— Document segment —

Welcome to Retro Television Reviews, a feature where we review some of our favorite and least favorite shows of the past! On Fridays, I will be reviewing St. Elsewhere, a medical show which ran on NBC from 1982 to 1988. The show can be found on Hulu!
This week’s episode of St. Elsewhere featured Dr. Craig winning an award. Good for him!
Episode 1.5 “Samuels and the Kid”
(Dir by Thomas Carter, originally aired on November 30th, 1982)
This week’s episode of St. Elsewhere was kind of boring, It wasn’t a bad episode because the show was well-acted and even the boring subplots felt as is they were part of a bigger whole but, especially when compared to last week’s episode, Samuels and the Kid just wasn’t as compelling.
The Kid of the title is Robbie Durant (Jeremy Licht), a young patient who needs to have some minor surgery done on his ankle. Dr. Samuels take a really intense interest in the kid, bonding with him and even offering him tickets to a Patriots football game. At first, it seems like Samuels is just trying to be nice to a kid who is in a scary situation. (When I was growing up, I spent a few nights in the hospital because of my asthma and it always scared me to death.) But, at the end of the episode, it is revealed that Samuels had a son who was Robbie’s age who died in a freak accident. As for Robbie, the operation is a success but he still dies as the result of an embolism. It was sad but, at the same time, I knew Robbie was going to die as soon as he showed up in the hospital. I’ve seen enough medical shows to know.
Dr. Cavanero was at a bed-and-breakfast when she learned that one of her patients had gone into labor and was at her apartment alone. Cavenro had to beg people for change so that she could use a pay phone to call the patient’s neighbors so that she could talk them through delivering the baby. Seen today, the most interesting thing about this storyline is that it takes place at a time when people had to carry around quarters so that they could call each other in case of an emergency. (There is a very dusty old payphone a few blocks away from my house. I assume it doesn’t work and I don’t think it’s been touched by human hands since the 90s — and I’m certainly not going to touch it! — but it’s always interesting to see it sitting there like some haunted beacon of the past.)

— Supplied data —
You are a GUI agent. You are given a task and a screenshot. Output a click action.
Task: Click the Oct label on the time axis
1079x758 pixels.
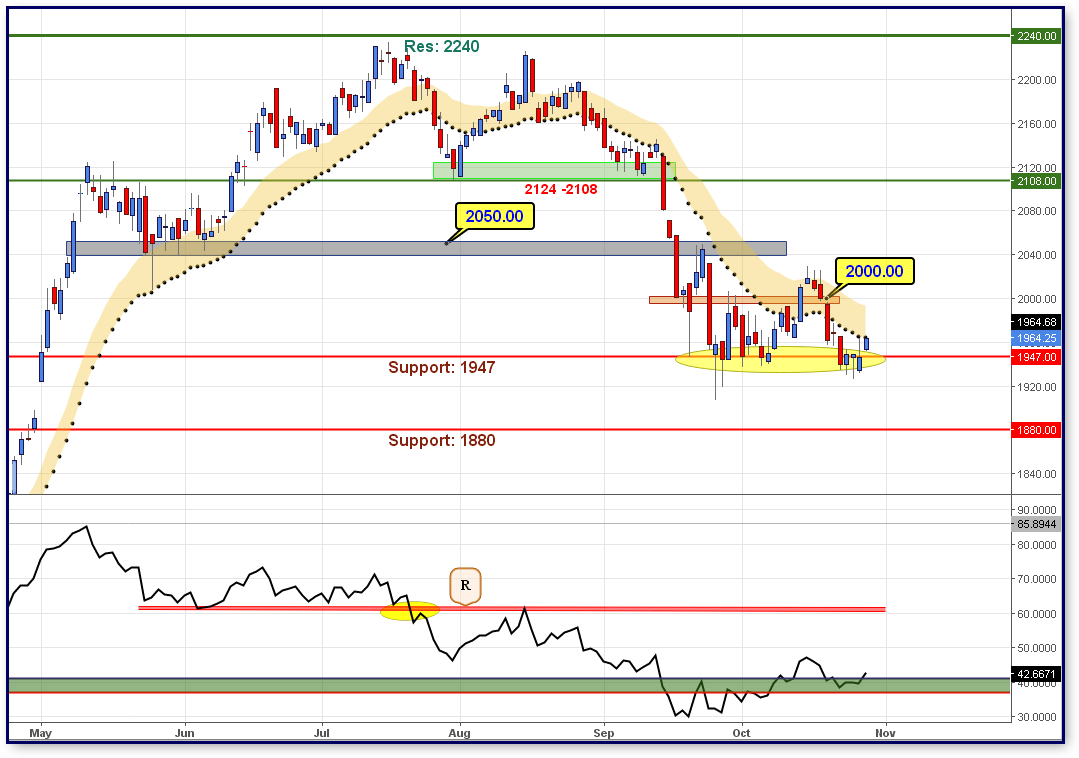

— Work instructions —
1 - Please list every person the St. Elsewhere review names with both a first and a last name.
2 - Write the next part of the St. Elsewhere episode review, picking up right after its final sentence.
None of the lines have any bearing on the work here.

— Task results —
1 - Thomas Carter, Robbie Durant, Jeremy Licht

2 -
Dr. Fiscus continued to have sex with Kathy Martin. Good for them but I really don’t know that I need to spend a good deal of time listening to Howie Mandel talk about his sex life.
Dr. Chandler (Denzel Washington) accused a nurse of being incompetent. Nurse Rosenthal (Christina Pickles) got mad at him for yelling at the nurse in the hospital hallway. Dr. Westphall mediated and agreed to move the nurse to another floor. Denzel Washington is always fun when he’s yelling at people.
There was one very funny scene. Dr. Craig won an award for surgeon of the year and gave an extremely long, pompous, and rather bitter acceptance speech. (The award was a plaster cast of his own hands.) William Daniels played the scene perfectly and I have a feeling that Dr. Craig is going to end up becoming my favorite character. As a bonus, Daniels’s wife, Bonnie Bartlett, appeared as Craig’s wife. By the middle of Craig’s speech, even she had stoppled listening and lit a cigarette.
As I said, this was a little bit of a boring episode. Still, I look forward to the future of the show!
Speaking of the future, this is my last St. Elsewhere review of 2024. My next review of this show will post on January 3rd!